[Excerpt to read start]

We account for abandonment and restoration liabilities under FASB ASC 410 which requires us to record a liability equal to the fair value of the estimated cost to retire an asset. The asset retirement liability is recorded in the period in which the obligation meets the definition of a liability, which is generally when the asset is placed into service. When the liability is initially recorded, we increase the carrying amount of the related long-lived asset by an amount equal to the original liability. The liability is accreted to its present value each period, and the capitalized cost is depreciated over the useful life of the related long-lived asset. Upon settlement of the liability or the sale of the well, the liability is reversed. These liability amounts may change because of changes in asset lives, estimated costs of abandonment or legal or statutory remediation requirements.

The fair value of the liability associated with these retirement obligations is determined using significant assumptions, including current estimates of the plugging and abandonment or retirement, annual inflations of these costs, the productive life of the asset and our risk adjusted cost to settle such obligations discounted using our credit adjustment risk free interest rate. Changes in any of these assumptions can result in significant revisions to the estimated asset retirement obligation. Revisions to the asset retirement obligation are recorded with an offsetting change to the carrying amount of the related long-lived asset, resulting in prospective changes to depreciation, depletion and amortization expense and accretion of discount. Because of the subjectivity of assumptions and the relatively long life of most of our oil and natural gas assets, the costs to ultimately retire these assets may vary significantly from previous estimates.

[Excerpt to read end]
[Recorded information start]

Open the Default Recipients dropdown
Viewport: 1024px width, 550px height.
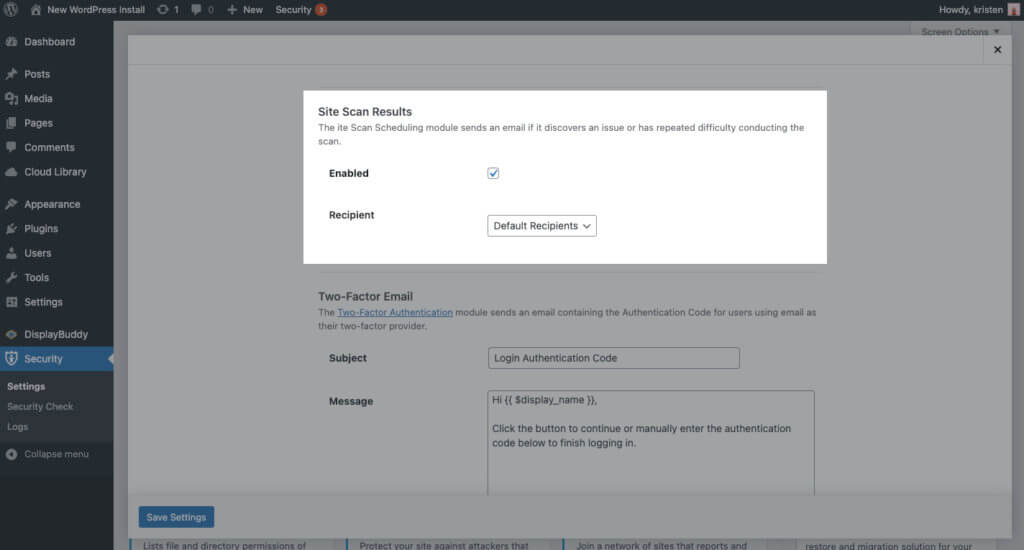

[Recorded information end]

- _What you need to do_:
#1 Please explain why, according to the asset retirement passage, the costs to finally retire the oil and natural gas assets may differ significantly from earlier estimates. Answer in one to three sentences.
#2 From the asset retirement passage, extract the text from "We account for" to "statutory remediation requirements." word for word.

- _Answers to the exercise_:
#1 The passage attributes this to the subjectivity of the assumptions used to estimate the obligation. It also points to the relatively long life of most of the oil and natural gas assets.

#2
We account for abandonment and restoration liabilities under FASB ASC 410 which requires us to record a liability equal to the fair value of the estimated cost to retire an asset. The asset retirement liability is recorded in the period in which the obligation meets the definition of a liability, which is generally when the asset is placed into service. When the liability is initially recorded, we increase the carrying amount of the related long-lived asset by an amount equal to the original liability. The liability is accreted to its present value each period, and the capitalized cost is depreciated over the useful life of the related long-lived asset. Upon settlement of the liability or the sale of the well, the liability is reversed. These liability amounts may change because of changes in asset lives, estimated costs of abandonment or legal or statutory remediation requirements.